僕ら4人は仲がかなり良く、4人一緒に出かけたり、僕とエレナ、トラジとスカイでほぼデートのように2人っきりで外出したり…
それでも誰も付き合っていないのは僕もトラジもヘタレだからである。だからそのキッカケに彼は噂でもなんでも利用しようというのだろう。
「まあ…行ってもいいけど…」
「ほ、本当に!?」
何か動きが欲しいと思っていたのは僕も同じだ。それに高校を卒業してしまえば疎遠になる可能性もある。
「エレナ、スカイさん、ちょっといい?」
先程の話を2人にも伝える。
「面白そうですけど…夏の夜10時にこの神社に行く…ですかー」
「私も面白そうだと思う…でもこんな場所に神社なんてあったっけ…?」
エレナの言葉に「確かに…」と頷く。結構近所だというのにこんな神社…見たことあっただろうか?

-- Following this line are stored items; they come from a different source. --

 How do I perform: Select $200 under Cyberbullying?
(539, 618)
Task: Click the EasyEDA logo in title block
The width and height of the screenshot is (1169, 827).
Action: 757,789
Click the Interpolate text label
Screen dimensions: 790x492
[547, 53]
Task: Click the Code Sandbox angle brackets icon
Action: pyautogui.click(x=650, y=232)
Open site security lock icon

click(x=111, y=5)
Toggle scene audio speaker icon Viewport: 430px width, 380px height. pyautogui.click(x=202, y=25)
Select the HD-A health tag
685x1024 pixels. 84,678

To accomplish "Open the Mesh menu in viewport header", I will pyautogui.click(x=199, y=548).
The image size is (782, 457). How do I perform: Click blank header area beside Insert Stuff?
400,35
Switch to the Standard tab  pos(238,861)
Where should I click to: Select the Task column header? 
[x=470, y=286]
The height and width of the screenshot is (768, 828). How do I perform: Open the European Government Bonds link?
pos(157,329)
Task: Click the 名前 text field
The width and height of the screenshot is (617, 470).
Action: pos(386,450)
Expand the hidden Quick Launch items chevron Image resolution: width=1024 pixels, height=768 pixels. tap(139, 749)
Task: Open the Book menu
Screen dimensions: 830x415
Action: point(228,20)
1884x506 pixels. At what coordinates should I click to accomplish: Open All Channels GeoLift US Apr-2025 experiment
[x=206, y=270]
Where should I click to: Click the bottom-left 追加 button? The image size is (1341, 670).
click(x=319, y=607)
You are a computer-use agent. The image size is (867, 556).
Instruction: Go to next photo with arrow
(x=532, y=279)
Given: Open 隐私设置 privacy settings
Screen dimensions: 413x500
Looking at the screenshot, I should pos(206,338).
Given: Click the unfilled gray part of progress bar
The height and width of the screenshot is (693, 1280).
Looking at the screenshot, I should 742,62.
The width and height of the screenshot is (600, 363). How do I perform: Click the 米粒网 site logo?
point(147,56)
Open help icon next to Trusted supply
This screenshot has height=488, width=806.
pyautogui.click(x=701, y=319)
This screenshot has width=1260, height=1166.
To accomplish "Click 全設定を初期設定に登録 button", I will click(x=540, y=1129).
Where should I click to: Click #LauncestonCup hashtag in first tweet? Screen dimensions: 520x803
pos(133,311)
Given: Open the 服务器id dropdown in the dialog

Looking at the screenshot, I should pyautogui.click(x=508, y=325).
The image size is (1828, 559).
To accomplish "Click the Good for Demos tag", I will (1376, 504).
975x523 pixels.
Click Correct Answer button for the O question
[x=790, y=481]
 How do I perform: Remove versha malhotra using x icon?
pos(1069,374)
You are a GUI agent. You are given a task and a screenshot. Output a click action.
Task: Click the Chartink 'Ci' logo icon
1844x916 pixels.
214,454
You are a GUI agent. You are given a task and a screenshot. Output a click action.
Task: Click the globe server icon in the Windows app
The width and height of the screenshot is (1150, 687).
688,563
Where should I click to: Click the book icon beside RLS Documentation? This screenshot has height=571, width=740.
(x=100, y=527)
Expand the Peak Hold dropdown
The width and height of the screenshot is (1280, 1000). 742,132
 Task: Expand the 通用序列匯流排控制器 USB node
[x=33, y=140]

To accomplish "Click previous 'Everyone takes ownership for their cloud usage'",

「それに暗くて道が分からなくなったら大変そうですね〜トラジはそんなに私と結ばれたいんですかー?」
イタズラっぽくスカイは言う。
「ああ、君となら一生でも足りないぐらいだよ。」
トラジの暴力的なまでのカウンターによってスカイは真っ赤になって俯き黙り込む。
「大志…私と結ばれたいの?」
「うん。君と一緒にずっと幸せな生活を送りたいと思ってるよ。」
「ふふ…嬉しい。」
この後実際に行ってみることが決まった。
「ここがその神社か…?」
4人で集合した僕たちはその神社があるという道を見つけた。
「…ここ、普段通ってる道なのに…ずっと見つけられなかったなんて事…あるかな?」
エレナの言う通りここは今までの学校生活で4人全員が登校ルートとして使っている。なのに誰も見覚えが無い。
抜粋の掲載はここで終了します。